Please count the lines in these records that contain "Return" and give only that count.
[Start of Attachment]
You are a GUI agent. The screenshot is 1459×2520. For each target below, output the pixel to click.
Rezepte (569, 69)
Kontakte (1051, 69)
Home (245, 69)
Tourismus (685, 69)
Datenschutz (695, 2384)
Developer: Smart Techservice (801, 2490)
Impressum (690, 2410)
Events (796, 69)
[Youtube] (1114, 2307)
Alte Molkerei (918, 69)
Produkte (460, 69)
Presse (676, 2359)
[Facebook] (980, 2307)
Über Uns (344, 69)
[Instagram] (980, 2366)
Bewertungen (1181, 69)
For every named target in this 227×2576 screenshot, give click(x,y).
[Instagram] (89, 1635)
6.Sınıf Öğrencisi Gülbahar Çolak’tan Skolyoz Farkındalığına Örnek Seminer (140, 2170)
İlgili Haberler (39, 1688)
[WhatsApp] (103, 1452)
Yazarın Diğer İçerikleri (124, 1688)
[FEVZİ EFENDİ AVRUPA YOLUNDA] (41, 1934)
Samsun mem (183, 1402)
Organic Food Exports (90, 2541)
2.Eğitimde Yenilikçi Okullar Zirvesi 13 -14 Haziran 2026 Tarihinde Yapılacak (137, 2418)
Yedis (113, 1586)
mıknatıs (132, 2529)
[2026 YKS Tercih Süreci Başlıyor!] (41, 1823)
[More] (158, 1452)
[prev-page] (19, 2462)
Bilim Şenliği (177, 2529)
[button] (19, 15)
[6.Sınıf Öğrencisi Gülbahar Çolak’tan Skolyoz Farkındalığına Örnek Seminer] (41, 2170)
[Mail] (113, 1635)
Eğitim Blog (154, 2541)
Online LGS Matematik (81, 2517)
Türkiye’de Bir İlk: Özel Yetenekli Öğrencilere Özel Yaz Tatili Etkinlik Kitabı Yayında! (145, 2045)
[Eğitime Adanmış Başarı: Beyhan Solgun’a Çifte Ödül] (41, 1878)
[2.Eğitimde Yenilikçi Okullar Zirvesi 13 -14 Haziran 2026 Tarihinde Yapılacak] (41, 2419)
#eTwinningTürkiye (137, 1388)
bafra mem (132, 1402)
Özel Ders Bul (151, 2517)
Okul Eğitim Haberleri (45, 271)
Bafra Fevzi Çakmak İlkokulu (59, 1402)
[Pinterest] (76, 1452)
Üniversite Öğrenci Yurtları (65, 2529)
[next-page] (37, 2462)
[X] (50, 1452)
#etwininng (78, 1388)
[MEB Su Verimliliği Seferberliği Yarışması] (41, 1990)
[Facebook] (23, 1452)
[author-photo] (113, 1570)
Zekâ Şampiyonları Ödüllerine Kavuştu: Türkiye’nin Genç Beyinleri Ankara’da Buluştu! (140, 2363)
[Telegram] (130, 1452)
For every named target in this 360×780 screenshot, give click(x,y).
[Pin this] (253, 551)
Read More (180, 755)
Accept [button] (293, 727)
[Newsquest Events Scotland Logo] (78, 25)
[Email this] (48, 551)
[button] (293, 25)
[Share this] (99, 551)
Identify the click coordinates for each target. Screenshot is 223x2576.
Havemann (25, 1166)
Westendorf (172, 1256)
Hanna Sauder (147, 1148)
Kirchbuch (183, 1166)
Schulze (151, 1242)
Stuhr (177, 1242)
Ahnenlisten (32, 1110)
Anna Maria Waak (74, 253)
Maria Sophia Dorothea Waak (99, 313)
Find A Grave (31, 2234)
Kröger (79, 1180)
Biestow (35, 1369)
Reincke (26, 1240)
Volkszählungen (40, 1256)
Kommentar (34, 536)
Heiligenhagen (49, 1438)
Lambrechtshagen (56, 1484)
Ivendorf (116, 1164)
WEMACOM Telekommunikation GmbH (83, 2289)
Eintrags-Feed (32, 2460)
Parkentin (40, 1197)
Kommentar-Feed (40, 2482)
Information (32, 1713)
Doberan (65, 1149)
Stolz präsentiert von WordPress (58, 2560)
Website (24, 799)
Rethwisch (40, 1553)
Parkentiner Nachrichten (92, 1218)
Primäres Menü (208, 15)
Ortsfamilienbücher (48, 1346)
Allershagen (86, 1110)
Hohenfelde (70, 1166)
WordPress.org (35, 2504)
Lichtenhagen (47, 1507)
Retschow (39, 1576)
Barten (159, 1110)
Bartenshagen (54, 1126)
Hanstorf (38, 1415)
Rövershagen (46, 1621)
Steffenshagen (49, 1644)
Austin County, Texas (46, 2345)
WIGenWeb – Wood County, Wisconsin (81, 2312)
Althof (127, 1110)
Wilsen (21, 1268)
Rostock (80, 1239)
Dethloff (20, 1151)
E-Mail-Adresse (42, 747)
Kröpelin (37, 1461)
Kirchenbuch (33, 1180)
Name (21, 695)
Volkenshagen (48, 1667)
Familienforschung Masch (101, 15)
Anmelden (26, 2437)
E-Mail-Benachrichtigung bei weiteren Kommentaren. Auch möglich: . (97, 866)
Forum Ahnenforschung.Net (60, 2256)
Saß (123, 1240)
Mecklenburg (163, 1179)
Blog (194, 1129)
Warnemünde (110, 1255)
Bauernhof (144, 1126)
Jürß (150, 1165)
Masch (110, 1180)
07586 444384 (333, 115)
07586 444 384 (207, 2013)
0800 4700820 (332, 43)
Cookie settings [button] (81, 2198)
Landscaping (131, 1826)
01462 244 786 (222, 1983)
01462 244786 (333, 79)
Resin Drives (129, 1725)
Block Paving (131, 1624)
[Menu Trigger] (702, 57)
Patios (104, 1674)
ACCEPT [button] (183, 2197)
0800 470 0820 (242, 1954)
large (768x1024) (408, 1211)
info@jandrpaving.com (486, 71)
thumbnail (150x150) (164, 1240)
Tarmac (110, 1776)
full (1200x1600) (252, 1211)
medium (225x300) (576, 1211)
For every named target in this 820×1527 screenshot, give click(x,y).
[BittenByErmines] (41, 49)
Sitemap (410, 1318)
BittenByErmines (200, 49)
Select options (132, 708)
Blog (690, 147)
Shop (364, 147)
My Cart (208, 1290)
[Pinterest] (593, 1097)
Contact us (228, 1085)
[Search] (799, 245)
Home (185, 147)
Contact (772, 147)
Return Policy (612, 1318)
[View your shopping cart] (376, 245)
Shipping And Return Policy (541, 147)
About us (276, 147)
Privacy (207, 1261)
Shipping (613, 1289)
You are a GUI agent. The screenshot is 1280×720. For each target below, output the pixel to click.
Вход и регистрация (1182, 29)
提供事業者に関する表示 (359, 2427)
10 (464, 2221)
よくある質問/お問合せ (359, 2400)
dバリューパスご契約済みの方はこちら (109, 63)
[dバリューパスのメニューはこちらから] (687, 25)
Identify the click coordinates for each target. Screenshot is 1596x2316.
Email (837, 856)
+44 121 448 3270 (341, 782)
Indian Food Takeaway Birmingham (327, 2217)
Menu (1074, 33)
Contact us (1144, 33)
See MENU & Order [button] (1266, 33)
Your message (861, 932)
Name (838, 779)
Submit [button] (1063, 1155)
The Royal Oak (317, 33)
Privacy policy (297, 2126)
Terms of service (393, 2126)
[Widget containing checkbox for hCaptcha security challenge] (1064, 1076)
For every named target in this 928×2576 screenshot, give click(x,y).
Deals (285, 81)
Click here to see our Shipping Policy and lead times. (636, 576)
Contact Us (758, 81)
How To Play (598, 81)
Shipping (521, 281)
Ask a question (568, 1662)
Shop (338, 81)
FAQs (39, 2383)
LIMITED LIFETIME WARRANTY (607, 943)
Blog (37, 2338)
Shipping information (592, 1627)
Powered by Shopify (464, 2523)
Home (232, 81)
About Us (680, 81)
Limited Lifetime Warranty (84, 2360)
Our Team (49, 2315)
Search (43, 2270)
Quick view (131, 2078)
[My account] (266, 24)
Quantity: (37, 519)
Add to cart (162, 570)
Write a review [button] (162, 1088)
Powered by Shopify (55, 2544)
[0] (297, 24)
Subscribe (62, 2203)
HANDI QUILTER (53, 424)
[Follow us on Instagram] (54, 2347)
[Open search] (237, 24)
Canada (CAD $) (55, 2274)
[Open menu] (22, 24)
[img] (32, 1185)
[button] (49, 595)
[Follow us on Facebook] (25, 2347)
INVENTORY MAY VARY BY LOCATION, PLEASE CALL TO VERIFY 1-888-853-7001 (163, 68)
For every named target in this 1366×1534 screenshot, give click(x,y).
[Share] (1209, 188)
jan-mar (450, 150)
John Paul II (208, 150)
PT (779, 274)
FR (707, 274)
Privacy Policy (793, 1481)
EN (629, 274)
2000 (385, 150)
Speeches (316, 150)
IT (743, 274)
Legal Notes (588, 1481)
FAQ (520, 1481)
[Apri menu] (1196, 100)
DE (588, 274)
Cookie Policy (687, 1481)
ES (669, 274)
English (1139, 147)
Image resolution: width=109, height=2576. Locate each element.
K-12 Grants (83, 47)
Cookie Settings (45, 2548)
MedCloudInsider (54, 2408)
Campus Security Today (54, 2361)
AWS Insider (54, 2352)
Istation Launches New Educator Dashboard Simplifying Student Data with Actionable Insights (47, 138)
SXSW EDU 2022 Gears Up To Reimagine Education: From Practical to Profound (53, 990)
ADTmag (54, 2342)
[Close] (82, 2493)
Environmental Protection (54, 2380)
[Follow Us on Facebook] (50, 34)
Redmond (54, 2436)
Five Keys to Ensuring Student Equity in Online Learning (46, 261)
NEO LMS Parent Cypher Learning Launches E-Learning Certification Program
[End of Attachment]
### Solution to this exercise
2